Kestnbaum added that she fears the outside community may confuse the new fledgling public service group's programs with PBH efforts. Saying this has already happened once, she noted that such confusion might have been avoided had the University allowed PBH's graduate secretary to coordinate the new program.

But Fox, who chaired the committee which created the new program, said he does not believe the public service group would interfere with PBH's already founded programs. Earlier this week he compared the two groups to intramural and varsity football teams, saying. "They don't interfere with each other, do they?"

The original controversy stemmed from a difference in interpretation of a statement made in the report of the committee that established the new public service program: "...it might be best to have the Director and the Graduate Secretary be the same person."

Kestnbaum said she and other PBH officials interpreted this statement as a firm commitment on the University's part, but Fox noted that it left the question open-ended.

Fox also cited a letter he received from Reverend Peter J. Gomes, Plummer Professor of Christian Morals and chairman of the PBH faculty committee, "applauding" an "open search," and said this indicated that PBH concurred with the decision.

SUPPLIED DATA:
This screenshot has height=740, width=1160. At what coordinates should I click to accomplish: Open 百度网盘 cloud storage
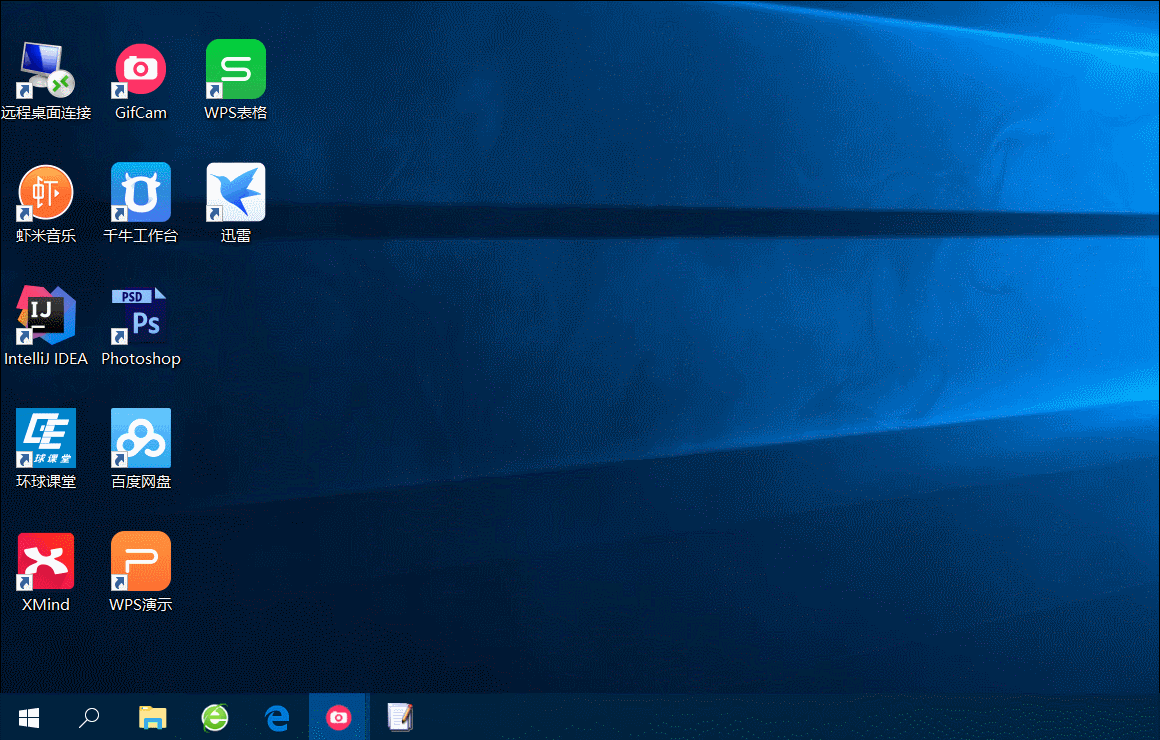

TASKS TO COMPLETE:
A: Reproduce the article on PBH and the new public service program between "Fox also cited" and "with the decision.", inclusive, renaming "open search" to "national search".
B: Extend the article on PBH and the new public service program, picking up after its final sentence.

ANSWERS IN ORDER:
A:
Fox also cited a letter he received from Reverend Peter J. Gomes, Plummer Professor of Christian Morals and chairman of the PBH faculty committee, "applauding" an "national search," and said this indicated that PBH concurred with the decision.

B:
However, Kestnbaum noted that while Gomes wrote "it is probably in the best interest" of both groups to maintain a separation at the governing level (faculty committee), he added that "a shared administration of separate programs is in my view not only possible, but desirable."

Despite the original disagreement, the two groups are now working together. John Stern '82-4. a member of PBH's steering committee, said yesterday. "It is not the optimal situation, but we're working with it and living with it," he added.

Once the University-sponsored program gets into full swing, undergraduate secretaries in each House will be responsible for dispatching volunteers to different Cambridge and Boston communities. This year the University will subsidize the program with $2000 from a special discretionary fund at Bok's disposal. It will continue supporting the project for three years, after which time College officials say the program must either become self-supporting or disperse.